Points That Differentiate Between Accounting Concept and Convention
The systematic recording, reporting, and analysis of financial transactions of a business are the facts that impact the accounting of a firm. The main fact is that accounting allows a company to analyze the financial performance of the business and look at statistics such as net profit. We know that this is one of the most important subjects for students and they need appropriate guidance to know about the main facts. That’s the main reason we are ready to offer quality support to them through our best Accounting Concepts assignment help. So that students collect 100% precise information from our professional writers without any problem.
Accounting Concept: These are the fundamental accounting assumptions that mainly act as a foundation for recording business financial activities and maintain a report for the final accounts. These are also known as the main rules of the accounts that we need to follow to get a quality results.
- Business Entity Concept: Under this concept, it is assumed that the business unit is distinct and entirely separated from its owners. Each and every transaction should be recorded in the books of accounts with a person’s name and other necessary information.

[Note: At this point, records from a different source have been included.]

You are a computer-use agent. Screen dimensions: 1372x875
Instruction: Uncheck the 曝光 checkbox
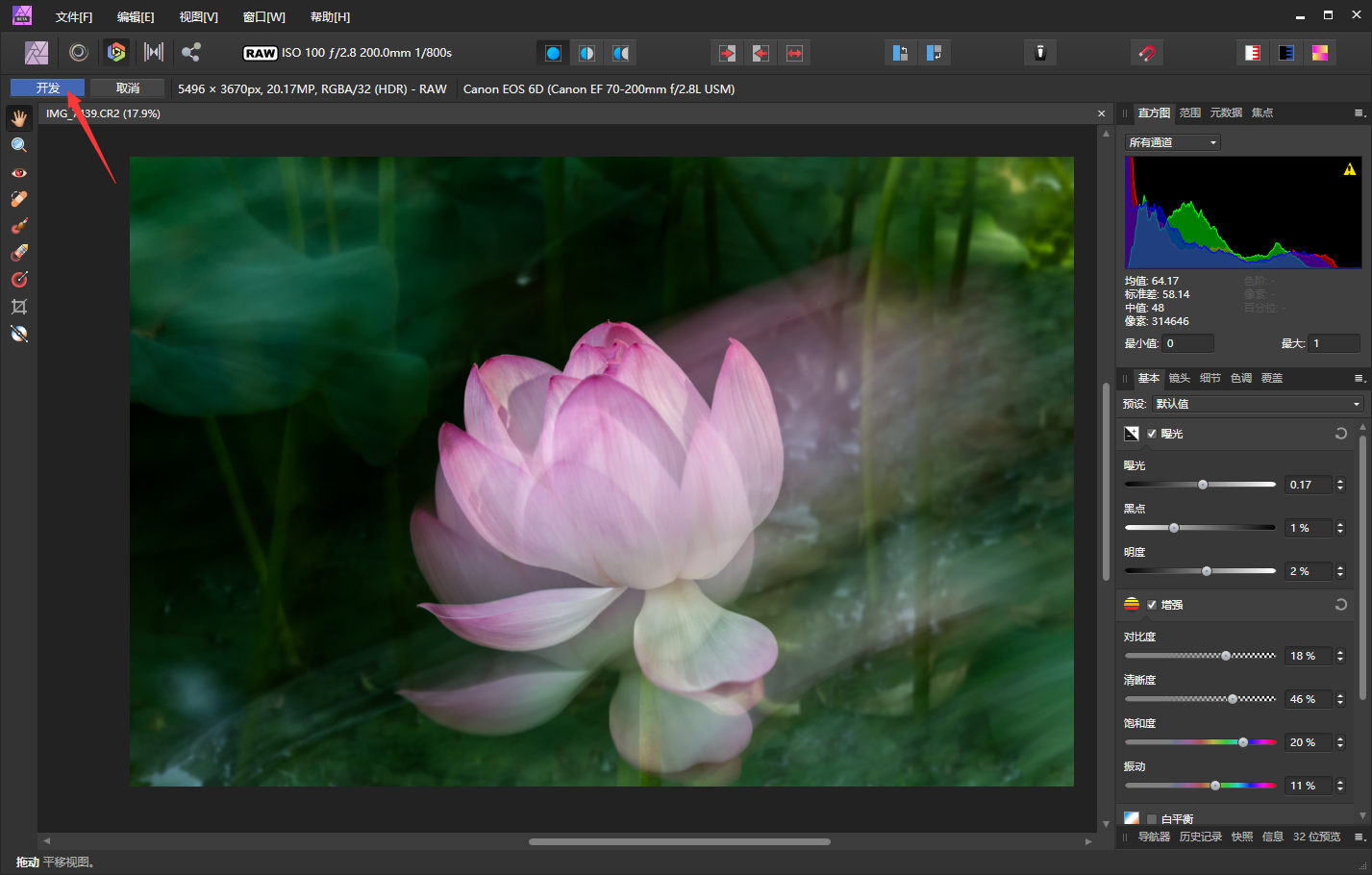point(1152,434)
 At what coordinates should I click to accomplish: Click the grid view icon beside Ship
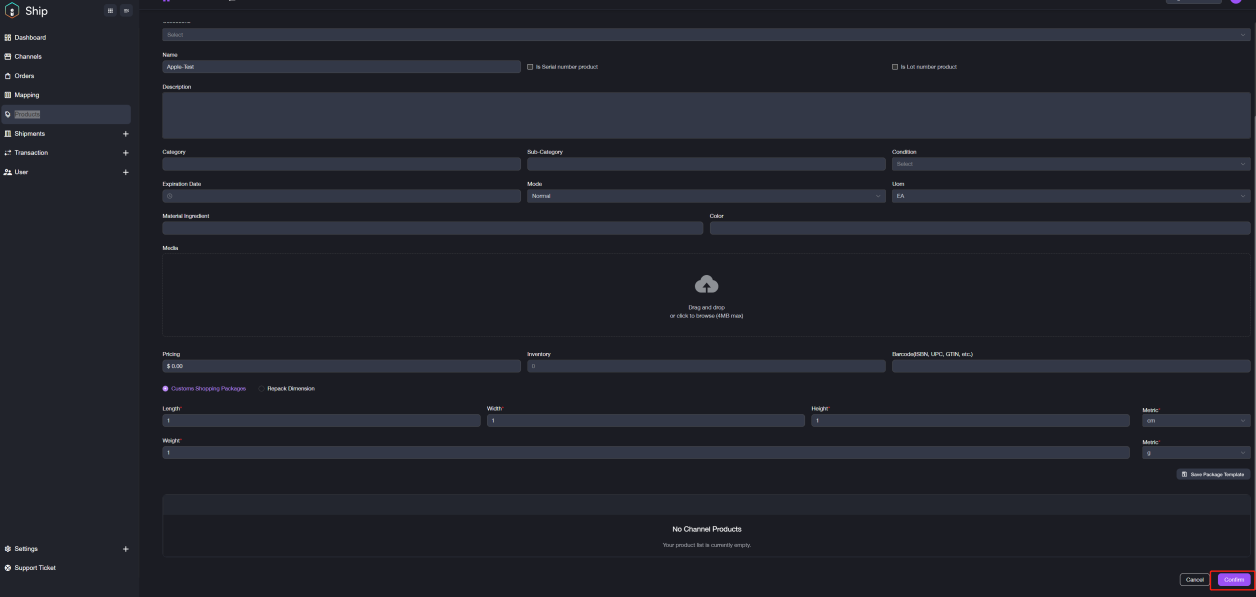[109, 11]
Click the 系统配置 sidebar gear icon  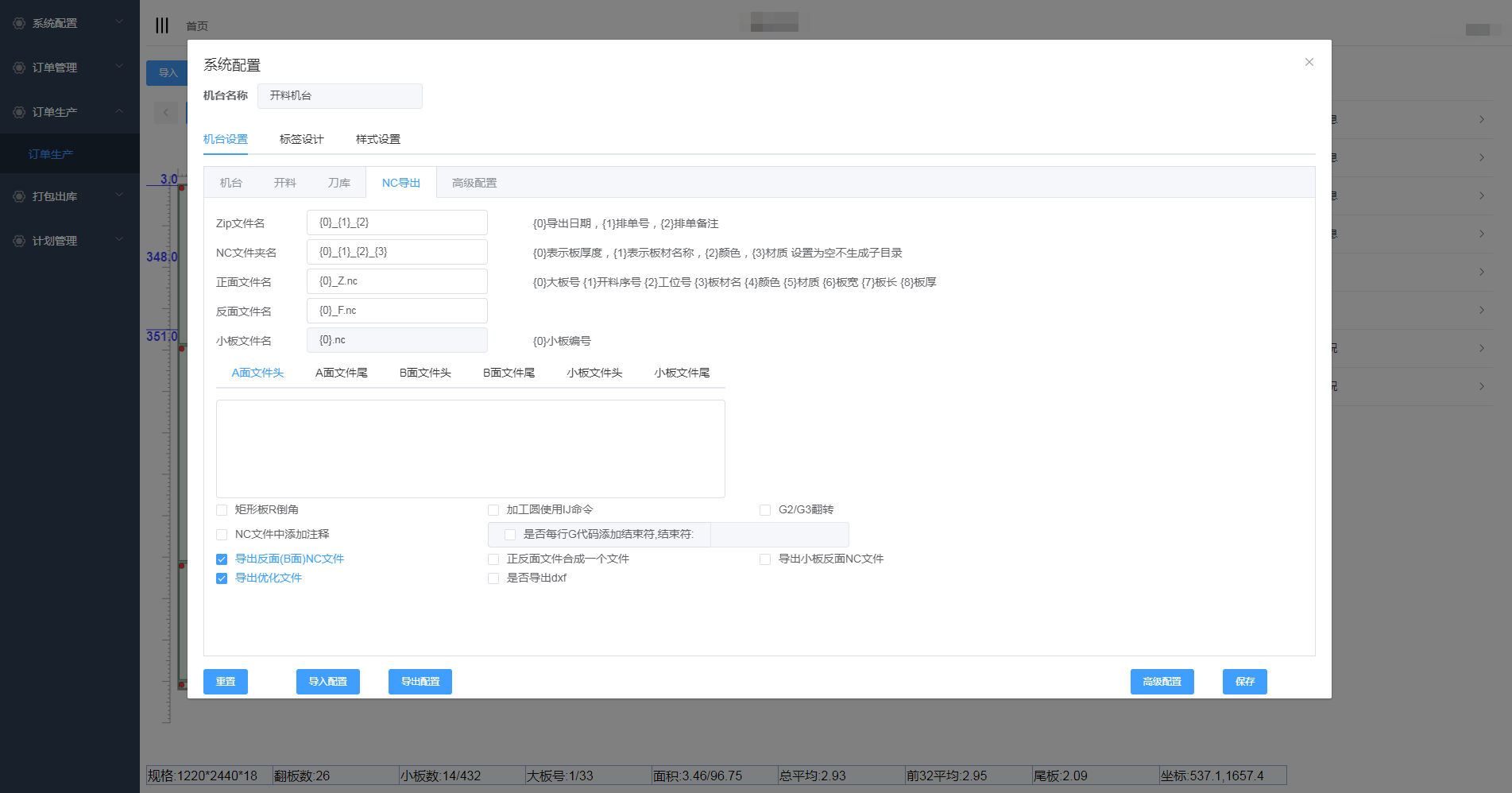tap(19, 23)
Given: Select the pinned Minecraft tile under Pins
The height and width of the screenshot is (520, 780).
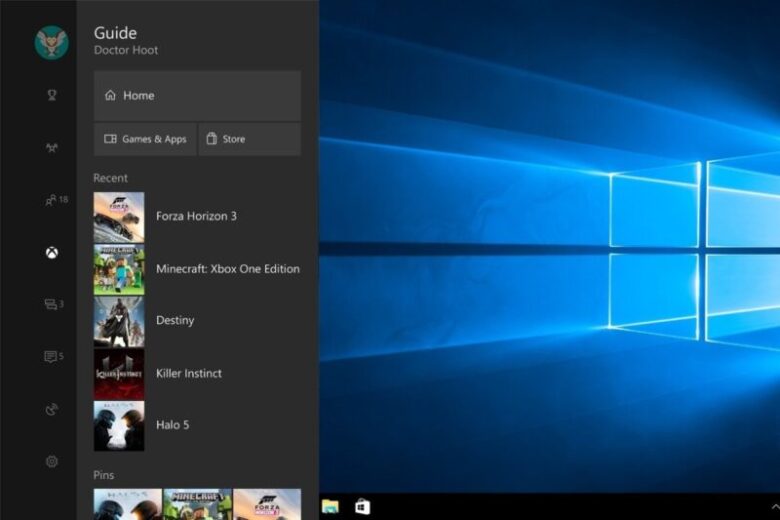Looking at the screenshot, I should coord(197,504).
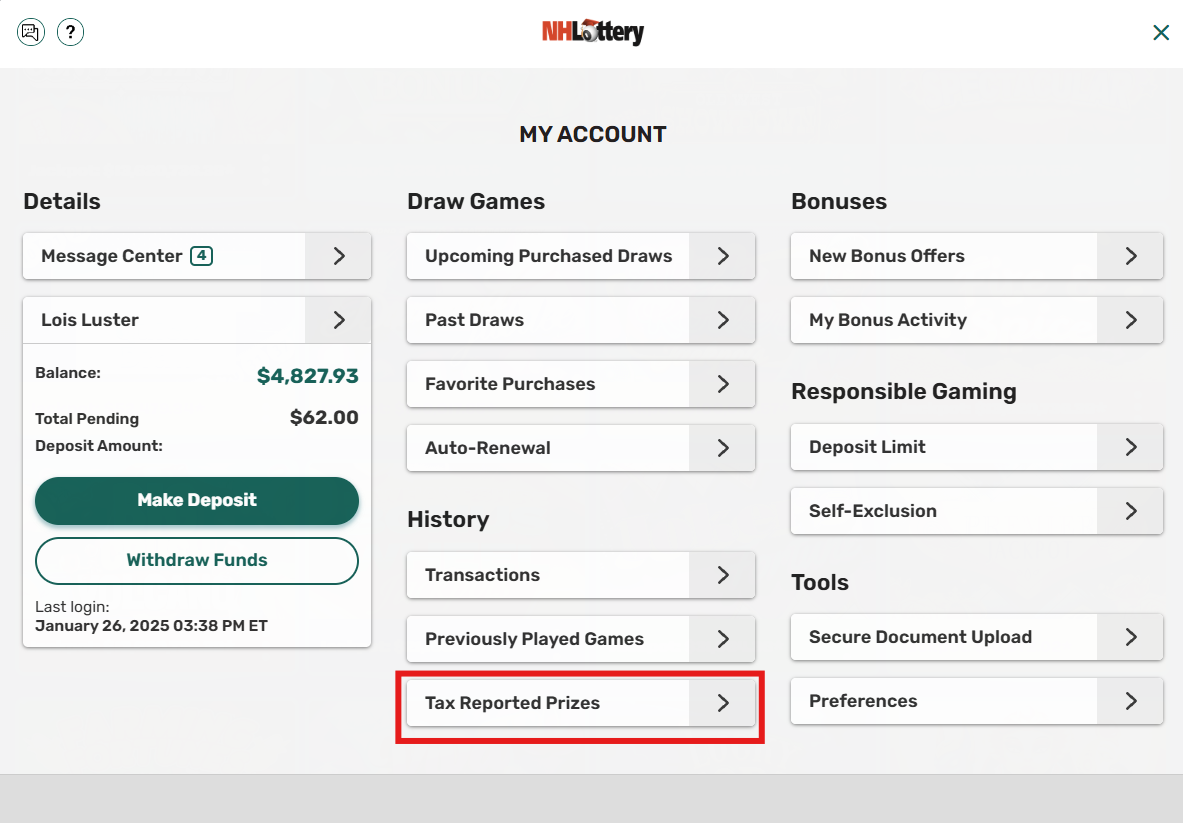Open the Past Draws chevron
Image resolution: width=1183 pixels, height=823 pixels.
pos(722,319)
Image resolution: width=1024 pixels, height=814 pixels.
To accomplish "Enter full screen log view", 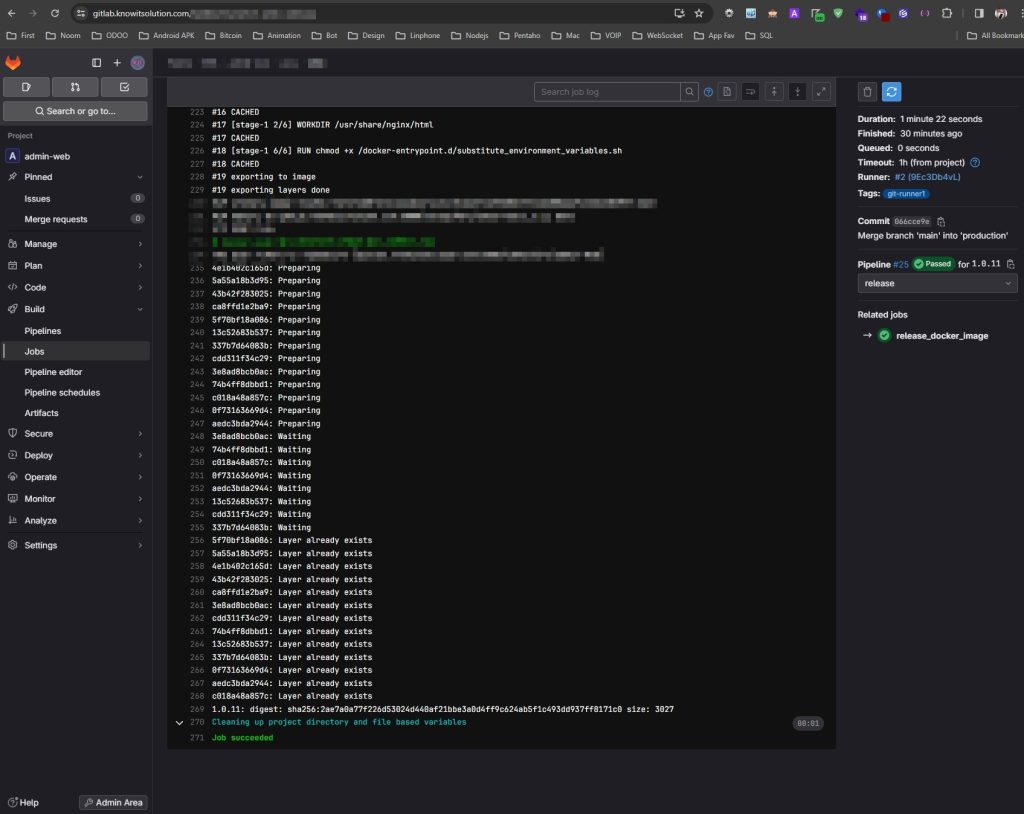I will [x=821, y=92].
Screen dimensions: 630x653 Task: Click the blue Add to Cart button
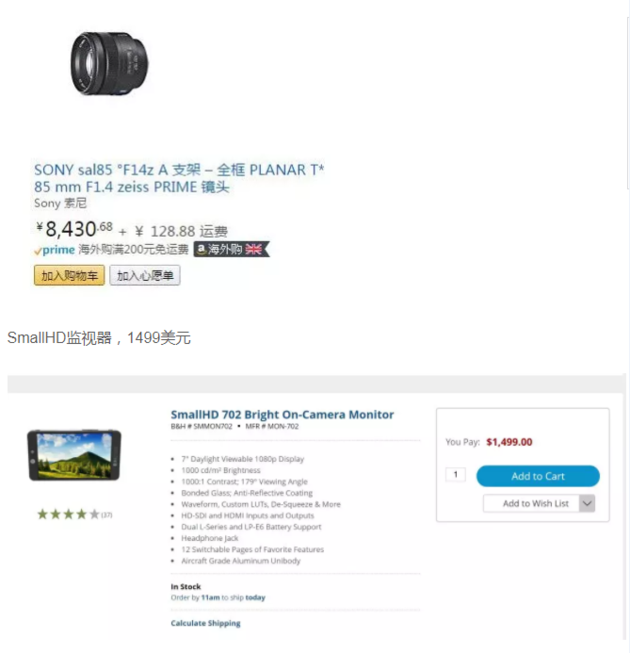click(x=538, y=476)
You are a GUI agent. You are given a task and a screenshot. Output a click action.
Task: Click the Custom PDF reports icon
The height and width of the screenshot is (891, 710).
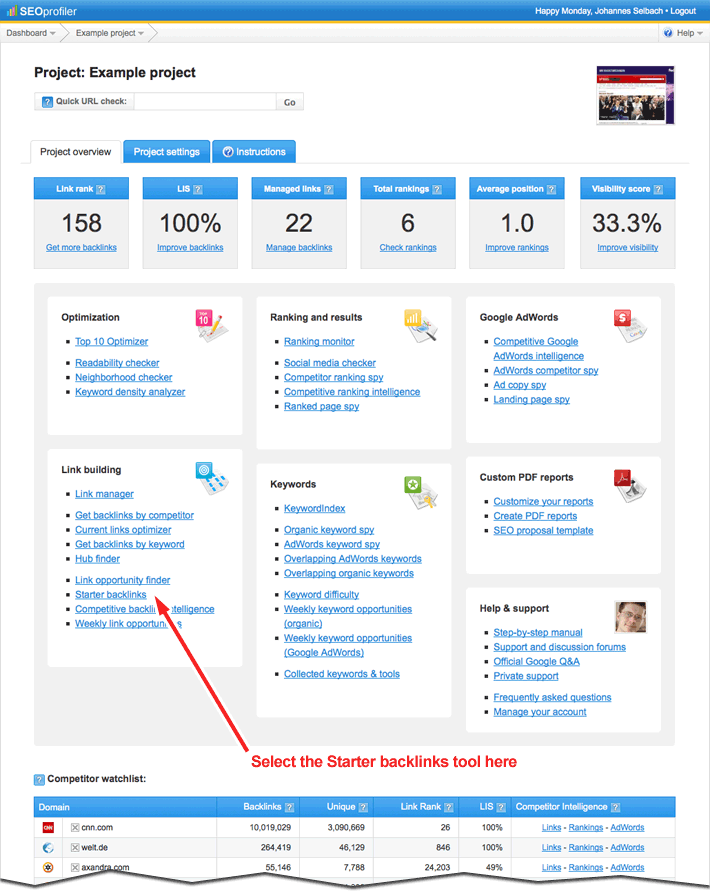(631, 483)
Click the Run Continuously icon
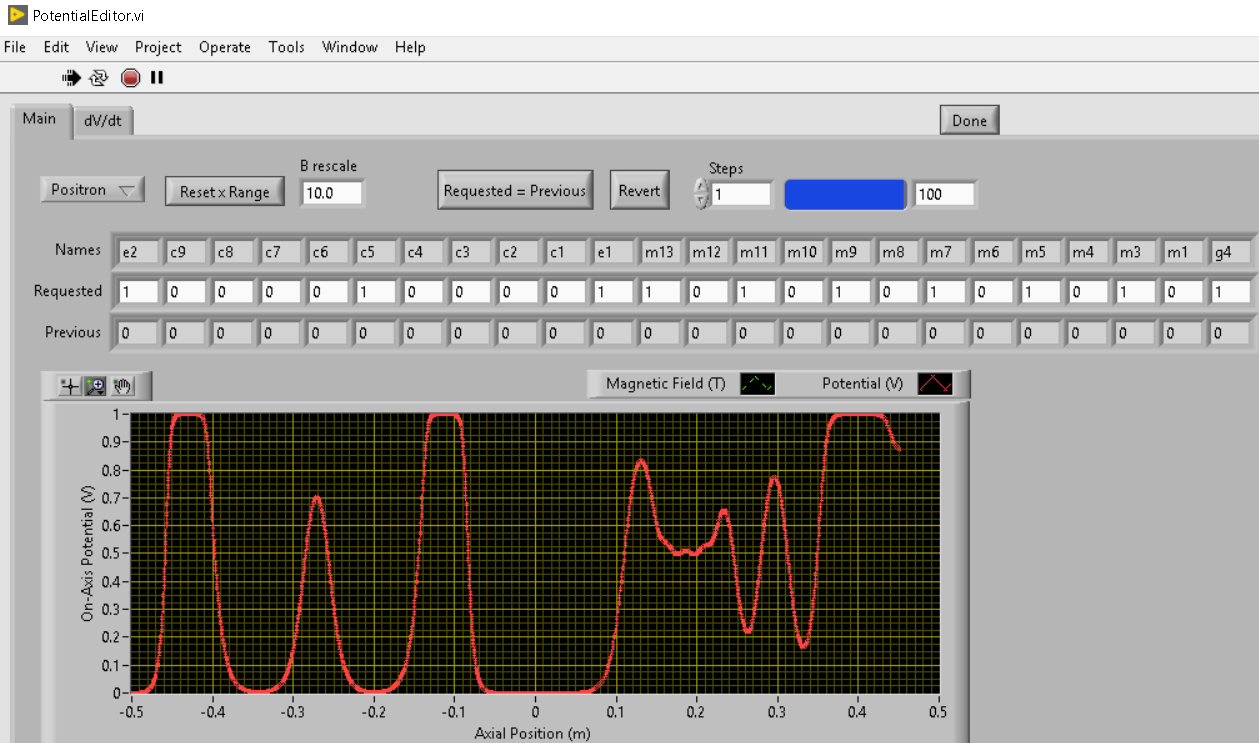The image size is (1259, 743). 99,77
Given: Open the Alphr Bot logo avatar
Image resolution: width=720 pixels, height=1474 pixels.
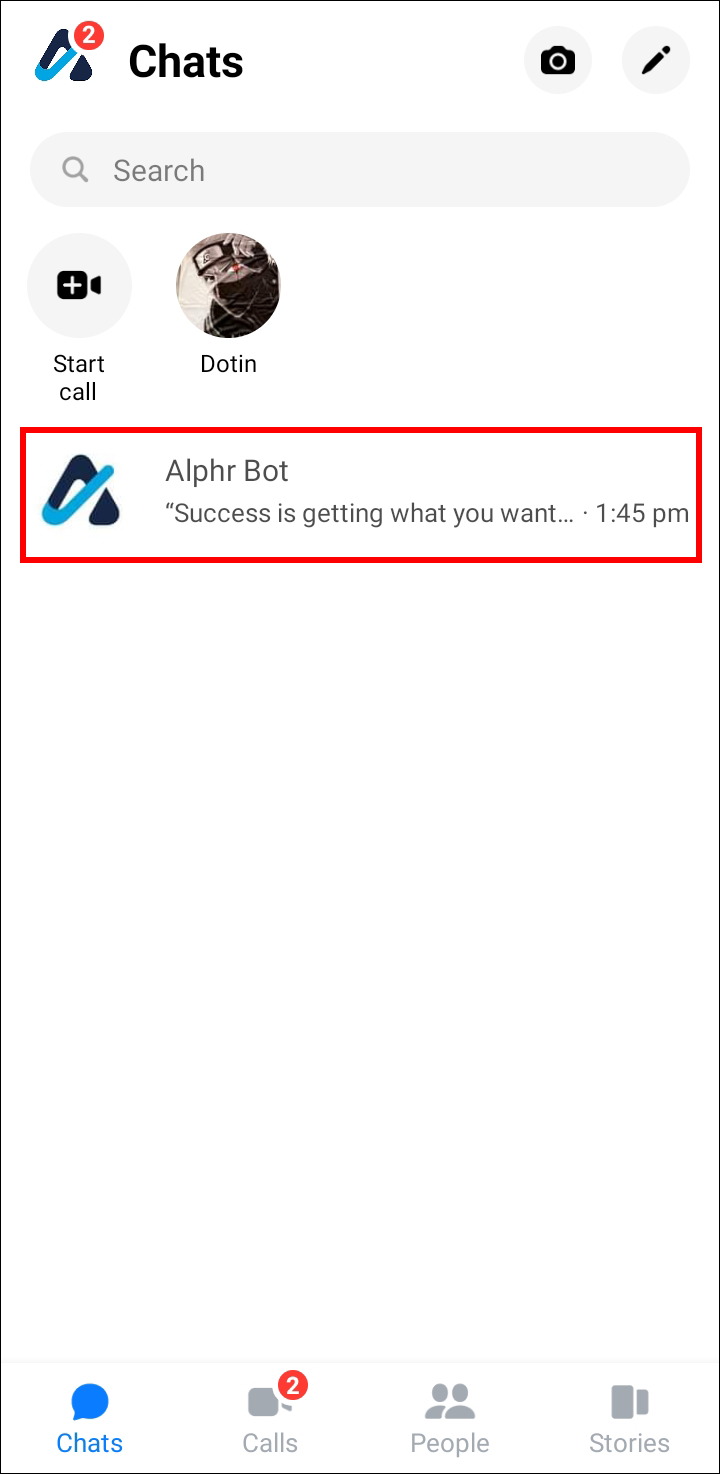Looking at the screenshot, I should [80, 490].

- Going Concern Concept: This concept assumes that the business entity has a continuity of life or the future of a business enterprise is to be prolonged or extended indefinitely of you can say that continued of the activity without any problem.
- Money Measurement Concept: All the transactions are expressed and interpreted in the term of money. The benefits of these expressions are that it provides a common denominator or unit of measurement by means of which heterogeneous facts about a business can be expressed in term of quantities which can either be added or subtracted.
- Accounting Period Concept: A business is assumed to continue indefinitely in order to ascertain the state of affairs of the business at different intervals. This method helps to measure the income generated during the specific accounting period which also helps to distribute the same periodically.
Accounting Convention: Conventions in accounting have been involved and developed to bring about uniformity in the maintenance of accounts. Conventions denote customers or traditions or usages which are in use for since long. The accountants have to adopt the usage or customs which are used as a guide in the preparations of accounting reports and statements.
- Convention of Disclosures: The convention requires that accounting statements should be honestly prepared and all significant information should be disclosed therein. This convention assumes greater importance in aspects of corporate organizations where the management is divorced from ownership.
- Conventions of Conservatism: Conservatism mainly refers to the policy of choosing the procedures that leads to understanding as against overstatement of resources and income.
- Convention of Consistency: Rules and practices of accounting should be continuously observed and applied. In order to enable the management to draw conclusions about the operations of a company over a number of years, it is necessary that the practice and methods of accounting remain unchanged from one period or another.